Upon finishing the last of the tests, a dull thud shook the lab, and the lab filled with a noxious odor.  At first, our young team thought the Macs, perhaps not thoroughly engineered to handle the new Intel processors, may have been overheating.  And then without warning ... he appeared.  "Clippy," Microsoft's beloved paperclip, poked his odd,  poorly animated eyes around the edge of the Mini's desktop.  Then, he stepped into full view.  He looked ... different ... as if he were more powerful (and annoying) than before.  Clippy was back, and this time he meant business. 

"When Clippy appeared, he winked right at me as if saying, 'I'm back, Joel buddy, and I'm feeling better and badder than ever,'" reported Joel Santo Domingo of PC Magazine Labs, one of the original testers of Windows XP on Apple for Gearlog. Santo Domingo, as if under a spell, went on to explain that he discussed a variety of "plans" with Clippy that involve "conquest" and "domination" of unspecified geographic areas.

While conducting the interview with Santo Domingo, all work halted when Sascha Segan, also of PC Magazine Labs and another of the original testers, entered the room yelling, "All I know is that damn Clippy keeps looking at me." Segan began violently pointing at the XP Desktop displayed on a nearby MacBook Pro. "He's out to get me. I know it.

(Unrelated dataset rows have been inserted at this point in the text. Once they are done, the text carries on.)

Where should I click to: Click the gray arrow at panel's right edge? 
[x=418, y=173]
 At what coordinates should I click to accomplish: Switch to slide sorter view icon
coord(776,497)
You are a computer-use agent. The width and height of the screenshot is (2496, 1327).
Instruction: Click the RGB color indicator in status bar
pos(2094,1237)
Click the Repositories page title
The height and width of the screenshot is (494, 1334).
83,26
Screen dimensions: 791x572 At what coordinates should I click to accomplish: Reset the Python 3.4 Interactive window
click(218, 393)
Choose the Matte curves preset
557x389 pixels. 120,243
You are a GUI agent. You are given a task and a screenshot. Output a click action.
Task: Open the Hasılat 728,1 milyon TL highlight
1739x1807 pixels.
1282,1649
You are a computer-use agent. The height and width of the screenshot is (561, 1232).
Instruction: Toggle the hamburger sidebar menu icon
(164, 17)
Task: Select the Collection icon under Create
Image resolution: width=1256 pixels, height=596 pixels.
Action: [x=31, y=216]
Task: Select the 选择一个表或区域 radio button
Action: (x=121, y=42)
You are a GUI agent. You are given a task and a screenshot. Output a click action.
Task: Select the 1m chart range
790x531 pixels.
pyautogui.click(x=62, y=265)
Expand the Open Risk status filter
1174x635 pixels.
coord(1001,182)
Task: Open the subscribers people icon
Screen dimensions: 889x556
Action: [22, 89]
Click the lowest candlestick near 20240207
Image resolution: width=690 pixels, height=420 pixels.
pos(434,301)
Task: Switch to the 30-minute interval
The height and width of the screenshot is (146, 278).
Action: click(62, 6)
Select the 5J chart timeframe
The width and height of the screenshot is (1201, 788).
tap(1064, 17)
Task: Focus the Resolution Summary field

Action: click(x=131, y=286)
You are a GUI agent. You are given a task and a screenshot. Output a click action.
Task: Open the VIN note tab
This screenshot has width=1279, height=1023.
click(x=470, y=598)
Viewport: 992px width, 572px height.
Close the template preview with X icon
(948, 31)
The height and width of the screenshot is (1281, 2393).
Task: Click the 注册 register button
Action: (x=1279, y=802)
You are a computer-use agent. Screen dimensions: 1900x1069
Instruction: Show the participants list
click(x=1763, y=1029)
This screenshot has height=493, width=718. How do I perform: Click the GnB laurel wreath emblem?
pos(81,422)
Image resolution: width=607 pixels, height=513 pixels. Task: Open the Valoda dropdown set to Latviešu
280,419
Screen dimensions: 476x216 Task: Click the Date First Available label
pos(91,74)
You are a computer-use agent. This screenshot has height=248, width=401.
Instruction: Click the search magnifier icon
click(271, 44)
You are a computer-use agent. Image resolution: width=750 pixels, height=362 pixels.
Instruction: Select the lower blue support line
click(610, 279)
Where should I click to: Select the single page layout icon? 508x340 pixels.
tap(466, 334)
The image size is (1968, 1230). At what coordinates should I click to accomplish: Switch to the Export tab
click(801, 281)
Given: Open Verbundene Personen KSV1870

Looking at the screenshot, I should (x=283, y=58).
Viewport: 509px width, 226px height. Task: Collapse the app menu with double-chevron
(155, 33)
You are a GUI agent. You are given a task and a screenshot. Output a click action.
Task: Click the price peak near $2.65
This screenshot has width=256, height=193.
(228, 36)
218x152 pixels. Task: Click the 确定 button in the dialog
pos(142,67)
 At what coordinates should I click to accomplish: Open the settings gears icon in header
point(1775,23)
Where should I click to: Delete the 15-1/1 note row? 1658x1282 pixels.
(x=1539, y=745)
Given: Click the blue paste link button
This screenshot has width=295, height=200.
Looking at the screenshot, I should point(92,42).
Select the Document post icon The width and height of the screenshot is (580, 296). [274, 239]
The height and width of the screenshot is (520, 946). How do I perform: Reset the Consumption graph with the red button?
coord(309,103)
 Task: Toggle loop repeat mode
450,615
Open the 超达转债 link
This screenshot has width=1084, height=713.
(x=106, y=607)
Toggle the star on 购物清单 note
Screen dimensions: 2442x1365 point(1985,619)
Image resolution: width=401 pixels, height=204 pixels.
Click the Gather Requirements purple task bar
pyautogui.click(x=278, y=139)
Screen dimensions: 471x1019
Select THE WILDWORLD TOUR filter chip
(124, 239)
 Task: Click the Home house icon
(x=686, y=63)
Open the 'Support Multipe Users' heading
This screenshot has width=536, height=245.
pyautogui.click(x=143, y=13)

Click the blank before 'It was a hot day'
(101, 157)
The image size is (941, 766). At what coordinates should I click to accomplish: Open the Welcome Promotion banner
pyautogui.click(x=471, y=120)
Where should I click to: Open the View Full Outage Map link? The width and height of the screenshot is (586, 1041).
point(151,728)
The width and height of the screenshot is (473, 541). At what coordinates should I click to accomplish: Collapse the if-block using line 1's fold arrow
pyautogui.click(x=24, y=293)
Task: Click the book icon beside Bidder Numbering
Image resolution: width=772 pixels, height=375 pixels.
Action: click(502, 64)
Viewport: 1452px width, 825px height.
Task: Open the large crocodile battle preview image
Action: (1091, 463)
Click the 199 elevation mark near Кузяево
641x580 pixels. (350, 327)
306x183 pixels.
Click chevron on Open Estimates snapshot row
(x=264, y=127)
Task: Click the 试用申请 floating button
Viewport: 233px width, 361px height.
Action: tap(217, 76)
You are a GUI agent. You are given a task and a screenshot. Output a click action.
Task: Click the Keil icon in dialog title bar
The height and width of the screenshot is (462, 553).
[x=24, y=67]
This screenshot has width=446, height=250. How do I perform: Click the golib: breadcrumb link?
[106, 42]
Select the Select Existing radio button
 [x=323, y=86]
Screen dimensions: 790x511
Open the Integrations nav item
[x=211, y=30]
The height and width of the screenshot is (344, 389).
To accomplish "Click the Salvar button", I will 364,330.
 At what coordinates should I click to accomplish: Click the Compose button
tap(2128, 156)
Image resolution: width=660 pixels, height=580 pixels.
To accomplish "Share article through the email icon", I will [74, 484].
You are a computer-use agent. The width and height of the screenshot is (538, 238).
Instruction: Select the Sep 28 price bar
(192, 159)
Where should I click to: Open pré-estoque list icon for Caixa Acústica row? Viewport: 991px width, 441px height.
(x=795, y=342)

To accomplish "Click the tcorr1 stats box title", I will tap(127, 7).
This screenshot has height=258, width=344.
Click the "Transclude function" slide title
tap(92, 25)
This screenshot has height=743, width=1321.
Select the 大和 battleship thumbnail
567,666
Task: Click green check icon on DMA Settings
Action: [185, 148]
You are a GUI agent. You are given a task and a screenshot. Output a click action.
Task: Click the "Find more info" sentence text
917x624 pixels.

I don't trust that F*#@ing paperclip. I thought he was gone, but now he's back!" He then flailed wildly at the laptop until he was restrained and forcibly removed from PC Labs by security personnel.

An expert from Microsoft, who happened to be visiting PC Labs that evening, tried to explain the unprecedented appearance and metamorphosis of the animated paperclip on the Macs, "It could only take an utterly unpredictable event (Apple moving to Intel processors) compounded with another unforeseen action (installing Windows on a Mac).  It must have torn a hole in the fabric of reality, and Clippy stepped right through it." He winked then smiled.  And that's all I remember.

In an unrelated story, Con Edison has reported a gas leak near the PC Magazine Labs building. A Con Edison spokesperson has confirmed that the gas is neither toxic nor explosive, but may have a hallucinogenic effect on anyone inhaling it near Intel-based Macs running Windows XP.